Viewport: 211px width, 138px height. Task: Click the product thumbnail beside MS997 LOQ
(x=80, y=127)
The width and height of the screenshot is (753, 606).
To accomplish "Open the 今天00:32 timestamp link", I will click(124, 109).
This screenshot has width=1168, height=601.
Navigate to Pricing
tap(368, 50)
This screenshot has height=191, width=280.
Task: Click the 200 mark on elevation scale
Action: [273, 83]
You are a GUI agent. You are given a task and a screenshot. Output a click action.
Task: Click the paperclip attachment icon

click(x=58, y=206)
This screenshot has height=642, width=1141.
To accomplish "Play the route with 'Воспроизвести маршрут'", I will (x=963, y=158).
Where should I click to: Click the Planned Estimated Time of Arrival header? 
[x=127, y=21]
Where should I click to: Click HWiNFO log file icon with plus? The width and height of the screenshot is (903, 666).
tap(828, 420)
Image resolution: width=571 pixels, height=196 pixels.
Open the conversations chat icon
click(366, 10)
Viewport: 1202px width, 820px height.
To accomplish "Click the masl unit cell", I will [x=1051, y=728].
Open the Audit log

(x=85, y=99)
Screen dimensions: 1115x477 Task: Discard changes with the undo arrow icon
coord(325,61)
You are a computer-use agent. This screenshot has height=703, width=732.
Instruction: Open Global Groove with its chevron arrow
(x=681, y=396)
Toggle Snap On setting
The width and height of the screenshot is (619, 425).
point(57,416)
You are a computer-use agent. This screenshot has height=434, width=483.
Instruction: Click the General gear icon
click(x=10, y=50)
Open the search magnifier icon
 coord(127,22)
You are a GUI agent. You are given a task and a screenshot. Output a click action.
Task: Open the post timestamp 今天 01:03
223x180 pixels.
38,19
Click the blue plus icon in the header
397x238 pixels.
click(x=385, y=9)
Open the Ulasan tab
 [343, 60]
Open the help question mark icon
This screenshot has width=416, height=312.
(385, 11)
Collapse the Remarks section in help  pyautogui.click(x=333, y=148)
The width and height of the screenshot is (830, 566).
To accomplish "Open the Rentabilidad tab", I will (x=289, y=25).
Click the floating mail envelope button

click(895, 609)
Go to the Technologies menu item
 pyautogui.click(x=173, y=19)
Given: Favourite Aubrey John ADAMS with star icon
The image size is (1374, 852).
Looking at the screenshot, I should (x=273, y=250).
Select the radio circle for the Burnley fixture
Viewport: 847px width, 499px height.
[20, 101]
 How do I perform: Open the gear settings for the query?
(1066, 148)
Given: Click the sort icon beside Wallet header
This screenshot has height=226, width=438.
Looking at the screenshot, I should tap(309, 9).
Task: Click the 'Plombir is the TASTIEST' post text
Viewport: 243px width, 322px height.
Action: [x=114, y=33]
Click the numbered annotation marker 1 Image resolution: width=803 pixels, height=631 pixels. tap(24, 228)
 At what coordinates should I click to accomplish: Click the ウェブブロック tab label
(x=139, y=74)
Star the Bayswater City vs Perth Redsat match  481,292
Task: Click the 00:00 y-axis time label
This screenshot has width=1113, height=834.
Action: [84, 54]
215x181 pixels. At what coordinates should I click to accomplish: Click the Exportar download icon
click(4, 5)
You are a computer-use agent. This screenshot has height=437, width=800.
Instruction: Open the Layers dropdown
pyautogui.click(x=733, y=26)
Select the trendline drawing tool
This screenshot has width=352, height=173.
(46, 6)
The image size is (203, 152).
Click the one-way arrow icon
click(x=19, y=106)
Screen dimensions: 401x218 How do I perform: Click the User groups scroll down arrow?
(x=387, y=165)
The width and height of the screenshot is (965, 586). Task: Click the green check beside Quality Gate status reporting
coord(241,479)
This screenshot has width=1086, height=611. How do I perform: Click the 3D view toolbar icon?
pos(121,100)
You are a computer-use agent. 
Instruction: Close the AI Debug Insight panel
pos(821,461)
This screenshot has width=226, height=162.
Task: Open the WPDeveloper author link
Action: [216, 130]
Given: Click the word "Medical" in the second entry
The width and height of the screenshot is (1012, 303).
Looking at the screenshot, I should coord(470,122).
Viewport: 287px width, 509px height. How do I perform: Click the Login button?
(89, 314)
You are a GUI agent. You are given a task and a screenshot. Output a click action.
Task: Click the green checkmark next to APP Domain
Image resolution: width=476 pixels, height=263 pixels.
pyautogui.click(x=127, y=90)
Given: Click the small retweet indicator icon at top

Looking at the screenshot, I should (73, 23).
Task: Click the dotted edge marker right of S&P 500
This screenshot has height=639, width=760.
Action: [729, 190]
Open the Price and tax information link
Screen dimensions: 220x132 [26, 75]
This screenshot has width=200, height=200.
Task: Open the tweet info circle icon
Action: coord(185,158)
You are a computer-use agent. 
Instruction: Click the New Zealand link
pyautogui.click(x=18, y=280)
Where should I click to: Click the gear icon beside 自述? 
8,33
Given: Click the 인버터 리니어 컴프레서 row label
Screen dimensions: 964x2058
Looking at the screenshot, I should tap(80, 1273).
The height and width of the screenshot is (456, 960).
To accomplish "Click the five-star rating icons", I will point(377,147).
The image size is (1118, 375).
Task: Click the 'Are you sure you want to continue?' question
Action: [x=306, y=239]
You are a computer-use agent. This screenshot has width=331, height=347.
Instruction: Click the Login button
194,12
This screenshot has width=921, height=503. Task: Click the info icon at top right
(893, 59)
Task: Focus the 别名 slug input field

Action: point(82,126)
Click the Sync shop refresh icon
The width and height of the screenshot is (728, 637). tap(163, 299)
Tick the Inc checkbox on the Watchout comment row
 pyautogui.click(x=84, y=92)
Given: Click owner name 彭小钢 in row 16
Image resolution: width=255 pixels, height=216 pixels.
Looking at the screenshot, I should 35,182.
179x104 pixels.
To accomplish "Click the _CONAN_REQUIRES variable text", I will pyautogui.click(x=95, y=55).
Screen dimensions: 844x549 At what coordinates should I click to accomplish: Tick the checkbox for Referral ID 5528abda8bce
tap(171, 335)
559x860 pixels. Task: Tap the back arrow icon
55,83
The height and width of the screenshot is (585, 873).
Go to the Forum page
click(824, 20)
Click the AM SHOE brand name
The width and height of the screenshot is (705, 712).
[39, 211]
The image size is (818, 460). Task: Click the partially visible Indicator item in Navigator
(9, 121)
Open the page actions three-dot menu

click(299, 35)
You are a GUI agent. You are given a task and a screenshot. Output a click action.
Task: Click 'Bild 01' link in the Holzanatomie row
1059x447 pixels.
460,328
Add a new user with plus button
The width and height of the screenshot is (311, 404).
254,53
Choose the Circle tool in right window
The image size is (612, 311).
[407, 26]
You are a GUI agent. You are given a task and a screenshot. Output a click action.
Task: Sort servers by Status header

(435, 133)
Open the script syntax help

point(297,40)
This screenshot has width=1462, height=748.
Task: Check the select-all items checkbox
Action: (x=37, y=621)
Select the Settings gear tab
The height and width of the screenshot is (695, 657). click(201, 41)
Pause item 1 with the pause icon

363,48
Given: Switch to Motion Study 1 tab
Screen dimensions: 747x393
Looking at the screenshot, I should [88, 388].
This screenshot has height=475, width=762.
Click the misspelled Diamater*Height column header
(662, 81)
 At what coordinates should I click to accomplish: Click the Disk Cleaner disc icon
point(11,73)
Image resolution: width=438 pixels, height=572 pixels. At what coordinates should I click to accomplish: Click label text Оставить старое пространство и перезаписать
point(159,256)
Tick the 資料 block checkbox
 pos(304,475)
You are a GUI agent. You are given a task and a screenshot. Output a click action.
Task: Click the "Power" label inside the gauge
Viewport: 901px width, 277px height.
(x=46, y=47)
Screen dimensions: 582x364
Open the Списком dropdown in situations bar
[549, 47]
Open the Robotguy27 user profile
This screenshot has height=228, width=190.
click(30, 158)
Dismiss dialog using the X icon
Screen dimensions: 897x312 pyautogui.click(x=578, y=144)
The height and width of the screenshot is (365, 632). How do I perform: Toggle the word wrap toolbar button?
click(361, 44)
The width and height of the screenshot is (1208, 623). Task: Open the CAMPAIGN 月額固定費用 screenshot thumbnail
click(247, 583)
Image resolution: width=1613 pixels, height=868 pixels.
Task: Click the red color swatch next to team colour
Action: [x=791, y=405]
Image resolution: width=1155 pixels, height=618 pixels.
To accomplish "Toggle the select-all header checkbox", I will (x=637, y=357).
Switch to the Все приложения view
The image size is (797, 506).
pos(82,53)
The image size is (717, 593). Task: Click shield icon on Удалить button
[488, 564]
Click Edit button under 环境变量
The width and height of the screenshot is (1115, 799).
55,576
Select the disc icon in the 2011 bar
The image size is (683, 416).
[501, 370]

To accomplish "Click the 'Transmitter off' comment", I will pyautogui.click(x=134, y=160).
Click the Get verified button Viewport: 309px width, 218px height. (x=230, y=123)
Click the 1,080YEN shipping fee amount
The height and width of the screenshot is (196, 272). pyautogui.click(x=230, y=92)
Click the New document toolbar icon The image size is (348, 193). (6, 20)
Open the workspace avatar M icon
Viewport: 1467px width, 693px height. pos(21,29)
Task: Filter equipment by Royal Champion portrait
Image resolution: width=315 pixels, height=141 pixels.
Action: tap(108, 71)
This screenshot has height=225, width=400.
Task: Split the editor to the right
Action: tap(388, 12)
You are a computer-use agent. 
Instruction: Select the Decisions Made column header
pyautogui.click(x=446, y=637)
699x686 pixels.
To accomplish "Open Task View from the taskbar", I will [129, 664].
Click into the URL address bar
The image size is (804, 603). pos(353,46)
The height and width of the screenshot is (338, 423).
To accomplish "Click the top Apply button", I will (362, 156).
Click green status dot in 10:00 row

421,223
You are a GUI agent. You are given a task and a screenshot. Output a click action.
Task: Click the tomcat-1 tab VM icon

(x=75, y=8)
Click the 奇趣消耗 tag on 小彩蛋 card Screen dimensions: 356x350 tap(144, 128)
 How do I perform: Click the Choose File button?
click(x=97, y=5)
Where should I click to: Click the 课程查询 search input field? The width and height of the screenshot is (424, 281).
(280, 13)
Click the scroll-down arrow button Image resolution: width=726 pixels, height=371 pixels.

§ §

_What needs to be done_
Where a line above contains the word "marker", copy that line.

_Task response_
Click the numbered annotation marker 1 Image resolution: width=803 pixels, height=631 pixels. tap(24, 228)
Task: Click the dotted edge marker right of S&P 500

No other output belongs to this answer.